This summer, Matthew Russell, Evan King, Chad Parrish, and electrical and computer engineering assistant professor with a joint appointment in mechanical engineering Peng Wang were recognized by the North American Manufacturing Research Institution and SME Scientific Committee with the Outstanding Paper Award in the Manufacturing Systems Track at the 49th North American Manufacturing Research Conference (NAMRC 49). Their paper was titled, “Stochastic modeling for tracking and prediction of gradual and transient battery performance degradation.” The honor was awarded to the top paper related to manufacturing systems presented during the virtual conference hosted by the University of Cincinnati from June 21-25 earlier this year. In addition, the paper was one of three submissions fast-tracked for publication in the Journal of Manufacturing Systems, a leading venue for operations and manufacturing research.

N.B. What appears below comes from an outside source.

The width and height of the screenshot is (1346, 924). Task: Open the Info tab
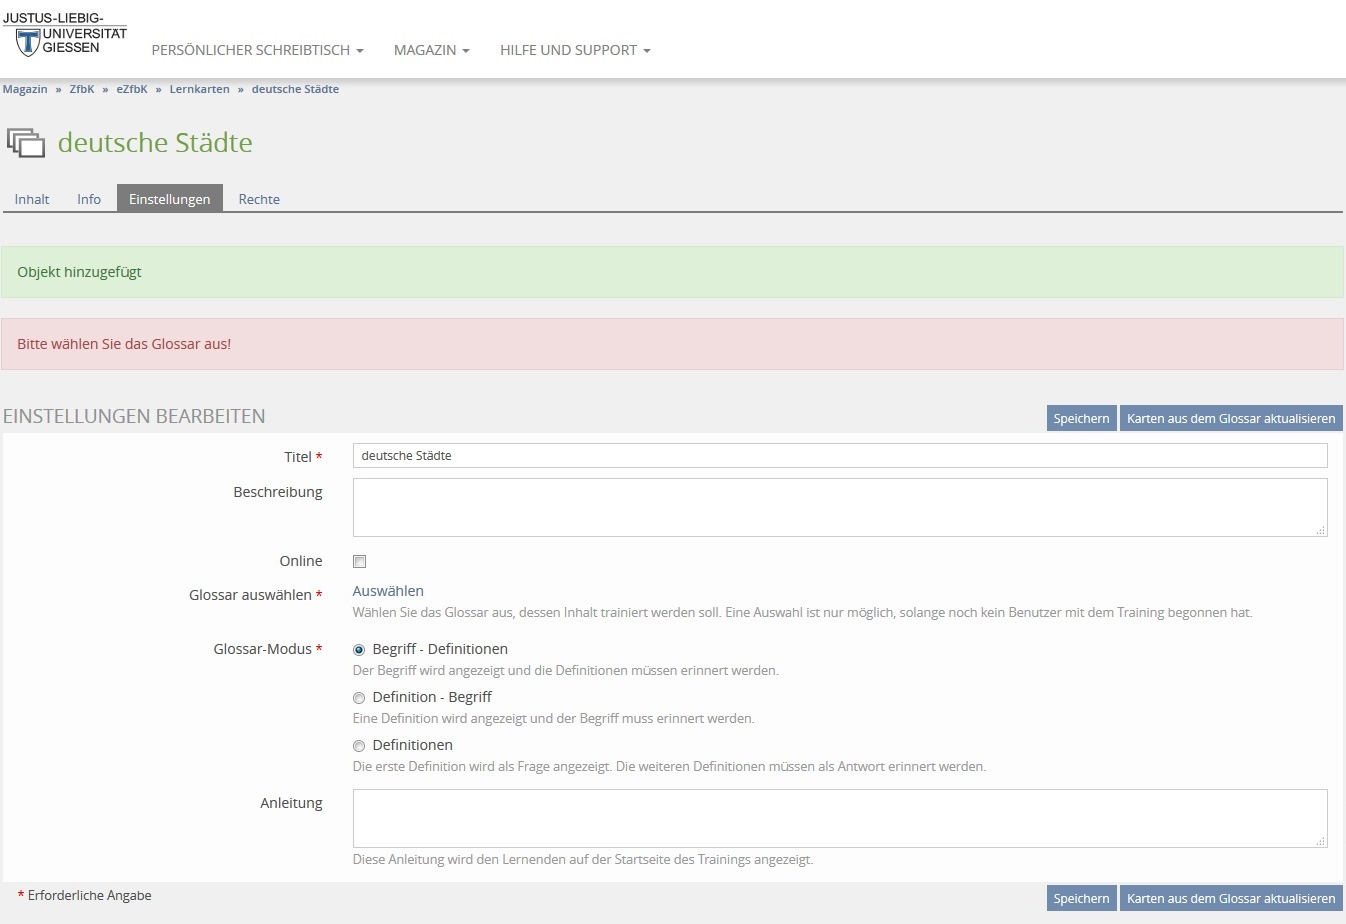(x=89, y=199)
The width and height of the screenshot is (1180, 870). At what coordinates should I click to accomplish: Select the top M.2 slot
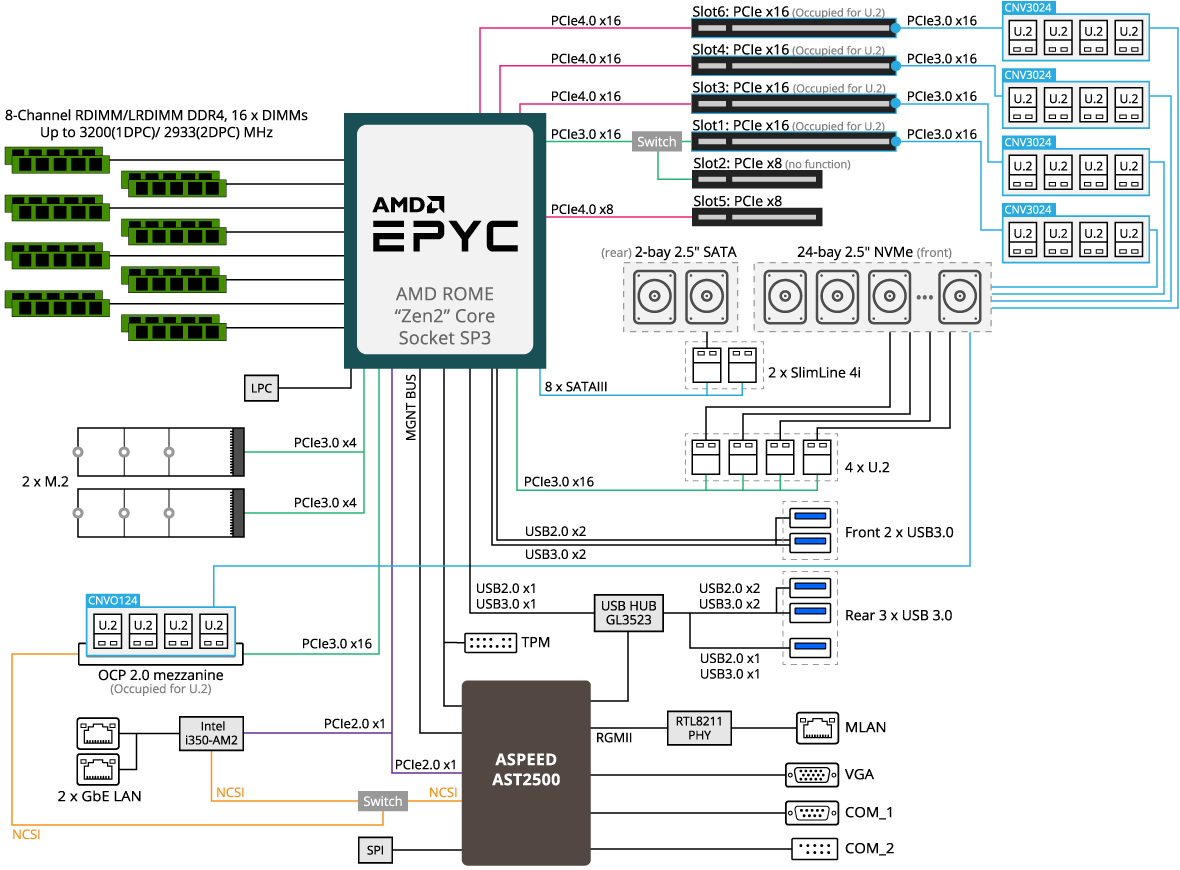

Wang leads the Augmented Intelligence for Smart Manufacturing (AISM) lab at UK, a rapidly growing research group that develops AI techniques for improving data-driven industrial manufacturing. Russell is a current Ph.D. student in the lab, and in collaboration with King and Parrish, recent master’s program graduates in ECE, the group proposed a novel technique for modeling gradual and transient capacity degradation in lithium-ion batteries, a phenomenon that causes the cells to store less energy as they get older. Simple tracking is insufficient for making realistic predictions of battery degradation because Li-ion cells often experience capacity regeneration events after prolonged rest periods, creating discontinuous jumps in the historical trends. The team from UK introduced both a new model of gradual degradation which outperformed existing approaches and investigated a method of modeling the regeneration events using a mathematical technique known as a Compound Poisson Process (CPP). The models were fit to historical data collected by the Prognostics Center of Excellence at NASA Ames Research Center by using particle filtering and Markov-chain Monte Carlo (MCMC), two methods for estimating parameters of a stochastic, or random, process. Accurate tracking and prediction of Li-ion battery capacity degradation are important for maintaining the health of batteries used in electric vehicle fleets used by distributors and automated guided vehicles (AGV) that can improve logistics on the factory floor. Up-to-date information about battery health informs predictive maintenance activities that can reduce downtime-related costs and improve efficiency.
First held in 1973, NAMRC remains an influential conference within the field of manufacturing research after nearly fifty years of existence, and Wang and the AISM lab look forward to future opportunities to showcase similar applications of machine learning for smart manufacturing at NAMRC in the coming years.